Creating new conversion specifier in Python


In python we have conversion specifier like

'{0!s}'.format(10)

which prints

'10'

How can I make my own conversion specifiers like

'{0!d}'.format(4561321)

which print integers in following format

4,561,321

Or converts it into binary like

'{0!b}'.format(2)

which prints

10

What are the classes I need to inherit and which functions I need to modify?

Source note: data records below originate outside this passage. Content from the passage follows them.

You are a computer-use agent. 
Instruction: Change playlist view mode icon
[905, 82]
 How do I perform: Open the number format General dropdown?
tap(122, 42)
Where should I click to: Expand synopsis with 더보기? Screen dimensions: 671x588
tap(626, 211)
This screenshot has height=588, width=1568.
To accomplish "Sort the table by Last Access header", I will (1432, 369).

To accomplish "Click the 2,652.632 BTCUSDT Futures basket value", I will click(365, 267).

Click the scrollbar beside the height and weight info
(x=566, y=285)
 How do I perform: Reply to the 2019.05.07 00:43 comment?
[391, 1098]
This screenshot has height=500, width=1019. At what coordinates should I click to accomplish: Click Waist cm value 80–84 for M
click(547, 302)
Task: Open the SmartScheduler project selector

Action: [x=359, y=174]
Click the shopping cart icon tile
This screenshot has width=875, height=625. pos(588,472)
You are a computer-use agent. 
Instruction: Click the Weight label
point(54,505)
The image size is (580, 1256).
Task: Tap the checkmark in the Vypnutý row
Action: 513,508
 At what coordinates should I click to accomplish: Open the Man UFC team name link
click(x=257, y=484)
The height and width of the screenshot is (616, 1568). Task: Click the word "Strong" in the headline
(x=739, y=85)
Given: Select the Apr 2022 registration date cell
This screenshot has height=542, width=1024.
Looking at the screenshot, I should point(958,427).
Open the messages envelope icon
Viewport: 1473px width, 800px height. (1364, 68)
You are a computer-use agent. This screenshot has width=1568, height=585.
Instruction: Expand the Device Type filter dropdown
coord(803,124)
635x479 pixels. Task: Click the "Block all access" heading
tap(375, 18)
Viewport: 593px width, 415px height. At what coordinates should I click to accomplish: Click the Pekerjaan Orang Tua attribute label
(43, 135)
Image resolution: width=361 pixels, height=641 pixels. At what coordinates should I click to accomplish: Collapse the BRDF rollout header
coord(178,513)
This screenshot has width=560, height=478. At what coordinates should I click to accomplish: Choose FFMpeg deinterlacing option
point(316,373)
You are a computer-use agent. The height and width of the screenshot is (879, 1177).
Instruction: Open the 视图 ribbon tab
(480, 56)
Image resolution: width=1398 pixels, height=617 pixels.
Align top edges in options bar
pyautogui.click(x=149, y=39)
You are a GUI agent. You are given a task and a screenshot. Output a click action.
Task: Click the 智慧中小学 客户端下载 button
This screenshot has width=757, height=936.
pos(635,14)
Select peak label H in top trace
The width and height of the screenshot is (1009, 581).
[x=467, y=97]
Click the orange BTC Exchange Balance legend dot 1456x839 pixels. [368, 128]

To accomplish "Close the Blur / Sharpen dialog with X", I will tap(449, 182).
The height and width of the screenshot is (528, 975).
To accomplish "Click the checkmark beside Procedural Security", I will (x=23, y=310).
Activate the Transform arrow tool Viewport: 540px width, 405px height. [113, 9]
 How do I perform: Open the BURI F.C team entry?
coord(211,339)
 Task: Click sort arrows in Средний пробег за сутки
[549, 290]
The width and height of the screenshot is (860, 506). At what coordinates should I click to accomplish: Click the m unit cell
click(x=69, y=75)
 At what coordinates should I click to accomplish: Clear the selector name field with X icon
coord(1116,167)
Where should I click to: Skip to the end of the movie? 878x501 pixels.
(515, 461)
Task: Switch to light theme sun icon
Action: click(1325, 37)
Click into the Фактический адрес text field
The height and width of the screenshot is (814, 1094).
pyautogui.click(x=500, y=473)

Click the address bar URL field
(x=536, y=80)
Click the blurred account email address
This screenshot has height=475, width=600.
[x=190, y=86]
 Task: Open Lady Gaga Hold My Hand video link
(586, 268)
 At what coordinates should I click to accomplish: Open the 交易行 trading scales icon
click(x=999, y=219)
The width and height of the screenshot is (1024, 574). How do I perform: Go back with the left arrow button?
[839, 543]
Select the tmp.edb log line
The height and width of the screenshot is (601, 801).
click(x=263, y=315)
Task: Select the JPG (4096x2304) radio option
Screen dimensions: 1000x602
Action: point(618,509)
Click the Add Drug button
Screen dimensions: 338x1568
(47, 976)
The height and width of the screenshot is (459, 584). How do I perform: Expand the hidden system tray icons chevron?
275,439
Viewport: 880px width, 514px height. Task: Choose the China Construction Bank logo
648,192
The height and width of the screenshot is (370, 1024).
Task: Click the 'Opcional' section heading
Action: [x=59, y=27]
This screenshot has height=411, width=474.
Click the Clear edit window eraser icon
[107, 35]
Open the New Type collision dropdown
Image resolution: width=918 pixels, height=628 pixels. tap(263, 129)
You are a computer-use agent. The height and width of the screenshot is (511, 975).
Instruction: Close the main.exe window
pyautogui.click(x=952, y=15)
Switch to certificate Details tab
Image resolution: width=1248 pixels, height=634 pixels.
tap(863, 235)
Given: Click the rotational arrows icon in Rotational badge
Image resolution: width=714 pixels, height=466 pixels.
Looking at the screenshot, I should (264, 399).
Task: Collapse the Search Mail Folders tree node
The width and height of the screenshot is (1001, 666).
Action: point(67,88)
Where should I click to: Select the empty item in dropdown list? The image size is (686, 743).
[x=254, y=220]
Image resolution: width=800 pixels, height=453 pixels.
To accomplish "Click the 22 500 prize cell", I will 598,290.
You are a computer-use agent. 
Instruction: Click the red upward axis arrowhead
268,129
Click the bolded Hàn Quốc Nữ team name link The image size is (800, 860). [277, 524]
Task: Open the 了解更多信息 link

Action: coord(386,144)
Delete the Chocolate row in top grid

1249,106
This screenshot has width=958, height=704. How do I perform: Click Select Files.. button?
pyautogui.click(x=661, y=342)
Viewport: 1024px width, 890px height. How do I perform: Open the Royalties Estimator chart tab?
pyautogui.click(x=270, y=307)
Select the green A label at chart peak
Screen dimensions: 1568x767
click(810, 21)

If possible please provide a small example.

Thanks!!


Solution

  • What you want to do is impossible, because built-in types cannot be modified and literals always refer to built-in types.

    There is a special method to handle the formatting of values, that is __format__, however it only handles the format string, not the conversion specifier, i.e. you can customize how {0:d} is handled but not how {0!d} is. The only things that work with ! are s and r.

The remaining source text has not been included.